What are credit risk funds?
Credit risk mutual funds are open-ended debt funds that invest in corporate bonds with lesser credit ratings that typically offer high yields. However, as these funds invest in low-quality bonds, they have been linked with a higher risk.
Credit risk is the risk of default that an investor assumes if the issuer of a fixed-income security cannot timely repay the principal or interest.
According to financial experts, instruments with a credit rating lower than AA+ bear a greater credit risk. Frequently, fund managers of credit risk funds choose securities that they believe will experience an improvement in ratings. If their calls on the corporate instruments are successful, their returns will increase. Nonetheless, this is not always the guarantee.
The episode of Franklin Templeton Mutual Fund in India winding up of six yield-oriented, managed credit funds, effective from April 23, 2020, was an unforgettable event in the investors’ minds.
That said, portfolios focused on credit risk are typically illiquid due to their substantial exposure to lower-rated securities. When such funds experience significant redemptions, they may run into difficulties.
In the event of a default or downgrading and winding up, the impact on the Net Asset Value (NAV) of the scheme will be significant and may potentially result in redemption pressure.
Credit risk funds are taxed as a debt mutual fund. Debt fund investments will no longer be eligible for the LTCG indexation benefit as of April 1, 2023. Instead, the gains of the investor will be taxed as part of their taxable income. No matter how long debt fund units were held, all profits on newly purchased units after April 1, 2023, will be considered STCG.
As per Ace mutual fund, the credit risk fund has given an average return of 8%,9%, and 5% in the last 1,3 and 5 years, respectively, as of October 31, 2023.
Should you invest?
Among debt funds, credit risk funds are riskier since they may allocate a portion of their portfolio to underrated companies.
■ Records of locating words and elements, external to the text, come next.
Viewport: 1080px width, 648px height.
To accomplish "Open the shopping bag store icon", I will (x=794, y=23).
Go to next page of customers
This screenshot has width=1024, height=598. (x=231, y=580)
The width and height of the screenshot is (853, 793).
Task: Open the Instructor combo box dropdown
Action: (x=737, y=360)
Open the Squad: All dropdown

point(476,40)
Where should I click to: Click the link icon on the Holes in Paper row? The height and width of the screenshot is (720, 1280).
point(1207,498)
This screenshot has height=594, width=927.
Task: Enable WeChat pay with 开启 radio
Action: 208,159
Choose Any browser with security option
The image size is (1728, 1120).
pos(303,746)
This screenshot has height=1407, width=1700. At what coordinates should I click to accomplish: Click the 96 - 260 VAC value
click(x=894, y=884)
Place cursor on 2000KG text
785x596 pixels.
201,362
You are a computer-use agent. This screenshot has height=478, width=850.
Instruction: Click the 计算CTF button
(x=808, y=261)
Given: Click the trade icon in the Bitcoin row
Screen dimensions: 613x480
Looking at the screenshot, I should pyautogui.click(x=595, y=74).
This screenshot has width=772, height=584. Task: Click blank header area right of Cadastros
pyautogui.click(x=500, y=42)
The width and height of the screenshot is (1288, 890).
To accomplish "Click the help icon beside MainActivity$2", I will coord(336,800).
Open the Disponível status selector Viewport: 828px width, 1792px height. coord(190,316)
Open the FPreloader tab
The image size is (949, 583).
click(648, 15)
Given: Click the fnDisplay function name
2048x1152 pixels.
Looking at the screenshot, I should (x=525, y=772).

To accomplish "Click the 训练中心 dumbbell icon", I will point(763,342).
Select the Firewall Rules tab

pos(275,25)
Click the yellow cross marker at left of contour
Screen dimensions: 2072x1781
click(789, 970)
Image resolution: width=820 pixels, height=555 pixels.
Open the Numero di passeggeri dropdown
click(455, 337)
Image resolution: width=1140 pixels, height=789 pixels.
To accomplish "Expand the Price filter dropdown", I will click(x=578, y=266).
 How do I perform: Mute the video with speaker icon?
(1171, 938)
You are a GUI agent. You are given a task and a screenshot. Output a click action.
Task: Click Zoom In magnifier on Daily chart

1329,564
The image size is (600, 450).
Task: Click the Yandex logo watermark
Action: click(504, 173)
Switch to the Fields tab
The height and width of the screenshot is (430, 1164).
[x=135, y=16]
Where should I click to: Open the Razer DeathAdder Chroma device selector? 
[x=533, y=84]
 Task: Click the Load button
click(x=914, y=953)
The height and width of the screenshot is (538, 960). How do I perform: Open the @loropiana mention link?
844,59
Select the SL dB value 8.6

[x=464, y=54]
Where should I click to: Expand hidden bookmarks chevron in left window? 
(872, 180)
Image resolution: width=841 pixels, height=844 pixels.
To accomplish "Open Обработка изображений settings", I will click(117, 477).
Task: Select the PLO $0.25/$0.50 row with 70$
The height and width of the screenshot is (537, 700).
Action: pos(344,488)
Credit risk funds are, therefore, chosen by investors who wish to take on some risk in addition to higher rewards.
Furthermore, liquidity is a significant issue because India does not yet have a secondary market for lower-rated debt securities, which makes portfolio churning and occasionally even meeting redemptions very difficult.
Consider well-diversified funds across issuers and companies when selecting a credit risk fund. Investors should also consider the size of the fund and portfolio diversification at the time of investment. Maintain a diverse debt fund portfolio as well. Investors should take into account the fund management team’s stability, experience, and tenor as well.
If investors want to invest in these mutual fund schemes, they must decide what their financial objectives are and create a plan to achieve them. Just for that extra 2-3% higher returns as compared to risk-free debt funds, investors should not invest in credit risk funds. The help of a financial planner is recommended before investing in these funds.